How to Think About Home Updates (Without Overthinking ROI)
How to Think About Home Updates (Without Overthinking ROI)
There’s something about starting a new home project that always gets me thinking a little deeper.
Right now, we’re planning out our laundry room. When we bought the house, it was pre-plumbed for a sink but never actually finished. So we’ve been pulling ideas together, starting to price things out, and figuring out what direction we want to go.
And even though we’re not planning on selling anytime soon, I still find myself thinking about updates through that lens—what’s going to make sense long-term, what tends to hold value, and what doesn’t.

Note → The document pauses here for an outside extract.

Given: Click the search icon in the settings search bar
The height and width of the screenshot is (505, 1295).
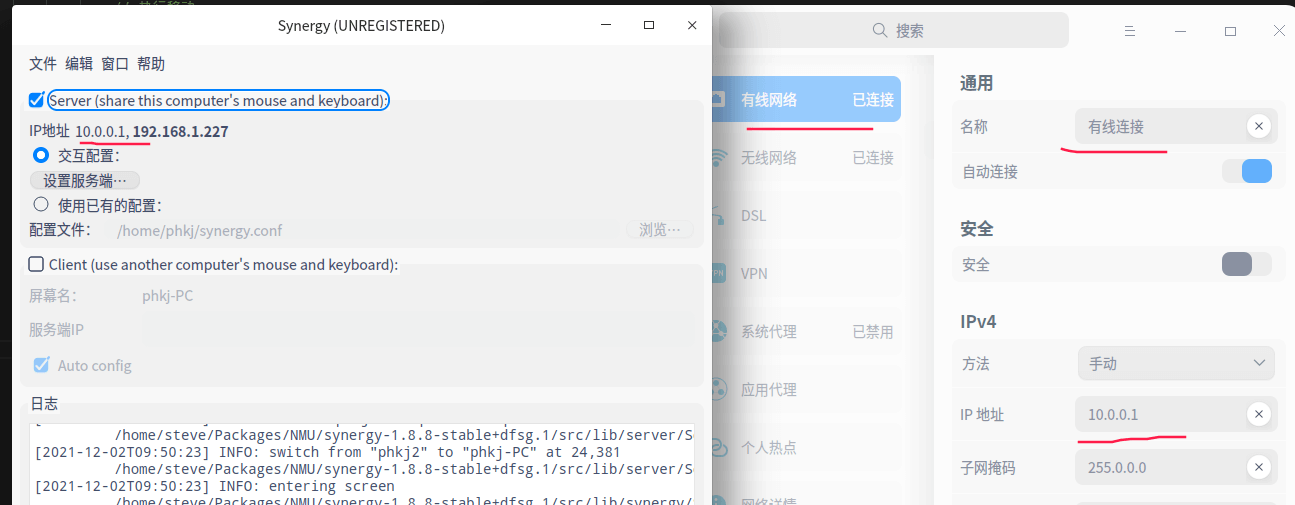Looking at the screenshot, I should (880, 31).
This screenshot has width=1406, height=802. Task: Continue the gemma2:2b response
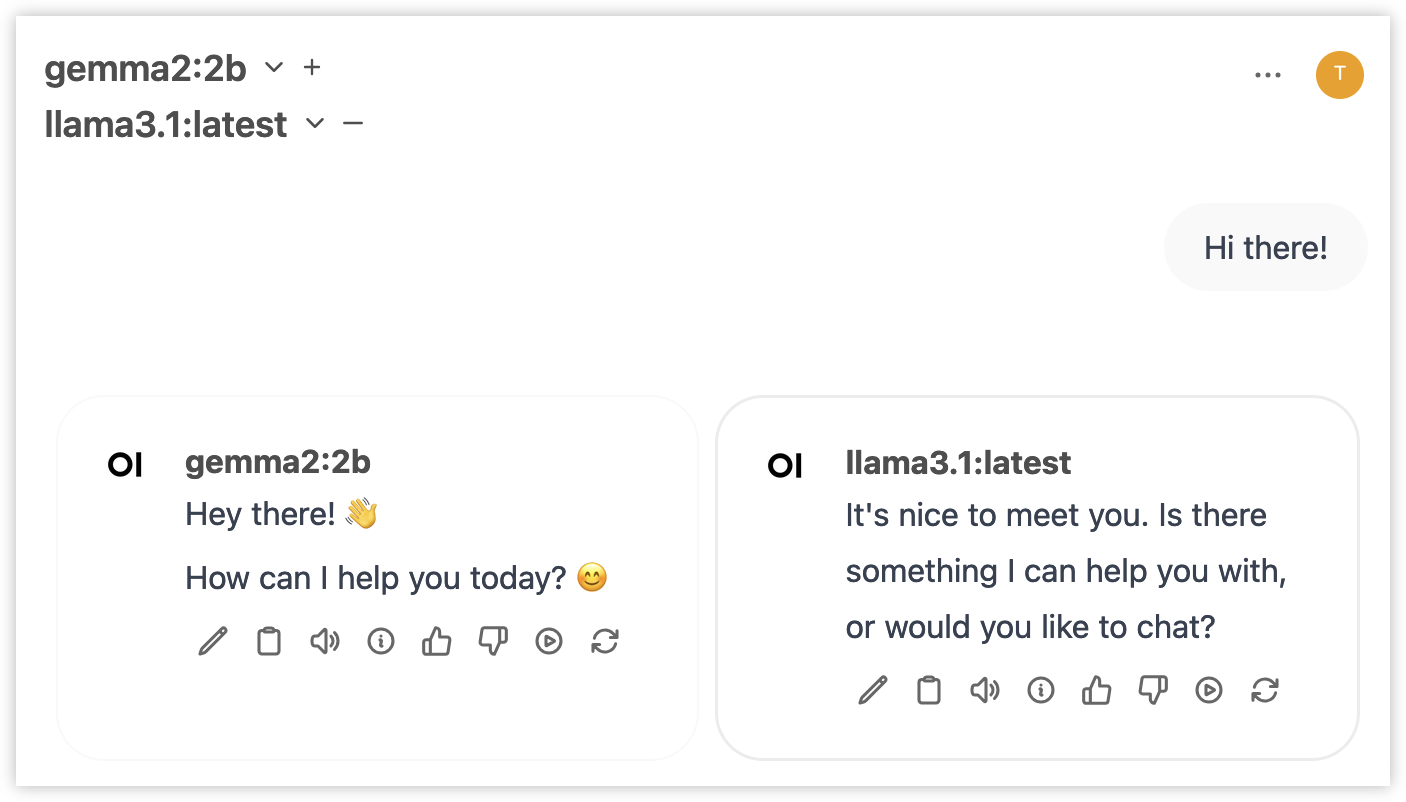tap(549, 641)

At the same time, it’s not just about resale. It’s about how the home functions for us every day and what actually makes life easier. Ideally, it’s both.
I think about it pretty simply—does it improve how we live in the house, and would it still make sense to someone else down the line.
Most of the time, the updates that hold value are the ones that make a home work better. Added storage. A better layout. Finishing something that was left incomplete. Not always the flashy upgrades—just the ones that make daily life easier.
For us, this one feels like it will be worth it. We use that space constantly. We’re just figuring out the right way to approach it.
And if you’ve been thinking about making updates of your own, it’s always worth understanding how those choices play into the bigger picture—both for your everyday life and long-term value.